The sugar-energy sector plays a fundamental role in the search for alternative sources of energy, since it is responsible for the production of biofuels, substitutes for fossil fuel, reducing dependence on oil and contributing to the mitigation of climate change. In view of this, the sector assumes a relevant role in the world's energy transition project, in search of clean and renewable energy sources.

In addition, sugarcane is a versatile crop and can be used in several applications, such as the production of bioelectricity, bioplastics, aviation biofuels, among others, which gives this crop an advantage over other sources of renewable energy. Another important aspect is its ability to generate employment and income for local communities. Sugarcane production is labor intensive and therefore has the potential to promote economic and social development in areas of poverty and social exclusion.

However, it is important to point out that the production of biofuels from sugarcane is not free from negative environmental and social impacts. Therefore, it is fundamental that the sugar and alcohol sector acts in a responsible and sustainable way, adopting practices that minimize the possible environmental and social problems of its activity, at the same time that it contributes to the promotion of energy security and to the reduction of greenhouse gas emissions. greenhouse effect.

Within this context, and consolidated as one of the main agricultural activities in the Brazilian Northeast, the cultivation of sugar cane has been, for decades, responsible for a large part of the generation of jobs and income in the region. However, sugarcane production in the Northeast faces specific challenges.

With regard to competitiveness, according to data from the Brazilian Institute of Geography and Statistics, the average sugarcane production in the Northeast region in 2020 was around 72 tons per hectare, while, in the Southeast region, the productivity reached around 84 tons per hectare. Therefore, the adoption of new agricultural practices and techniques becomes even more fundamental for the sustainable development of sugarcane production in the Brazilian Northeast.

It is important to emphasize that productivity is one of the most important factors for determining the cost of production in the sugar and alcohol industry, bearing in mind that, when there is a greater production of sugarcane per hectare, the greater will be the dilution of the fixed costs of production, both for the agricultural area and for the industrial area. Thus, improving the productivity of sugarcane fields is essential for reducing production costs in the sugar and alcohol industry and for its competitiveness in the global market.

With this objective in mind, what has been shown to be fundamental for improving the productivity of sugarcane plantations, without a doubt, are the advances in technology, equipment and the use of inputs, new agricultural practices and techniques have proved to be essential to boost production. of sugar cane. Among these practices, we can highlight:

Precision agriculture, which is a technological approach to agricultural production that uses precise data and information to optimize the use of inputs and resources. This approach is based on collecting information through sensors and georeferencing technologies, such as GPS, and analyzing this data for decision making. Precision agriculture makes it possible to monitor crop performance, identify areas with growth problems, perform localized application of inputs and implement more efficient and sustainable agricultural practices.
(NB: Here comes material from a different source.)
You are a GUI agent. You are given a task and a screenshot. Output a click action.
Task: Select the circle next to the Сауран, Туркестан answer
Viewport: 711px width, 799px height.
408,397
Among the technologies used in precision agriculture are geographic information systems, drones and remote monitoring satellites. These technologies allow the collection of real-time information on soil, plant and weather conditions, which helps farmers make more accurate decisions about crop management.

Within this context, agricultural drones, also known as Unmanned Aerial Vehicles, have gained increasing prominence. These devices are equipped with cameras and sensors that allow the collection of data and high-resolution images of the field, which has enabled more accurate decision-making about crop management.
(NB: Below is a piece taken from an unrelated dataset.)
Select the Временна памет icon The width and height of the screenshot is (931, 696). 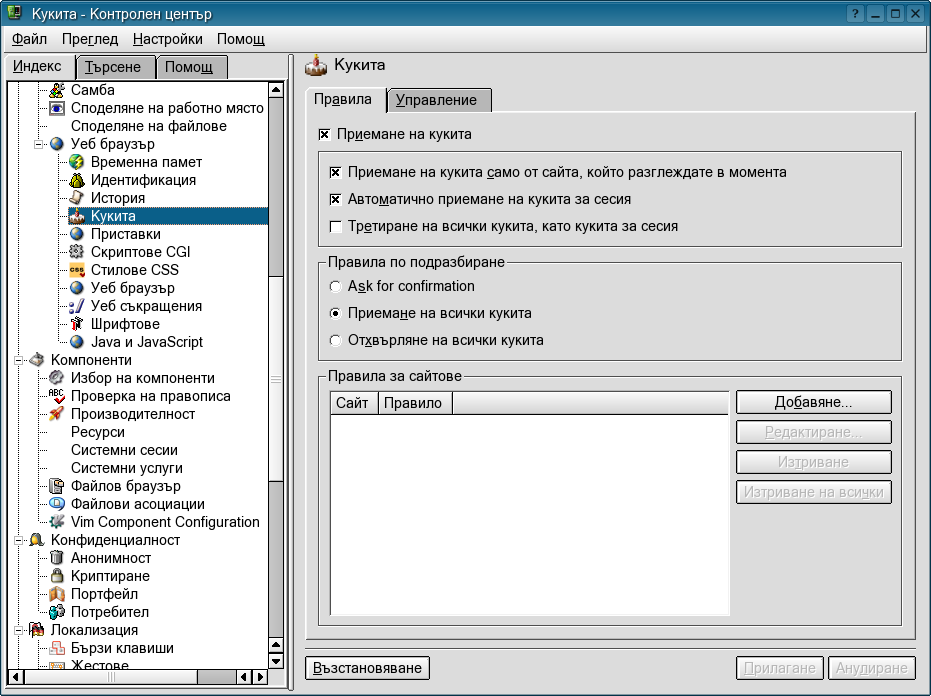(77, 162)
In addition to the use of agricultural drones to obtain and subsequently process images, drones have played an important role in controlling pests and diseases, in which these equipment can be equipped with sensors that identify pests and diseases in plants, thus allowing measurements of control more precisely and efficiently, as well as spraying, where some drone models can be equipped with spraying systems that allow the localized application of agrochemicals, reducing the use of inputs and minimizing environmental impacts.

Another technique worth mentioning is irrigation 4.0, which consists of a technological approach seeking to optimize water use through automation and connectivity of devices and systems. This approach uses IoT technologies: sensors, data analysis and artificial intelligence to make irrigation more efficient and sustainable.

Among the main features of Irrigation 4.0 are: The presence of soil moisture sensors, which allow farmers to monitor the soil moisture level in real time and adjust irrigation according to the needs of the plants. Smart irrigation systems are capable of automatically adjusting the amount of water supplied to plants based on data on soil moisture, climate, and other factors. Remote monitoring through applications and online platforms. And finally, data analysis, which uses artificial intelligence to identify patterns and trends in irrigation data, allowing farmers to make adjustments and continuous improvements to the system.

In short, the use of new agricultural practices has been essential to optimize sugarcane production and make the sector more competitive. The adoption of technologies such as precision agriculture and irrigation 4.0 allows more to be produced with fewer resources, reducing production costs and increasing activity efficiency, contributing to greater competitiveness in the global market. In addition, these new techniques have been important tools for promoting sustainable agriculture, ensuring the preservation of natural resources and people's quality of life.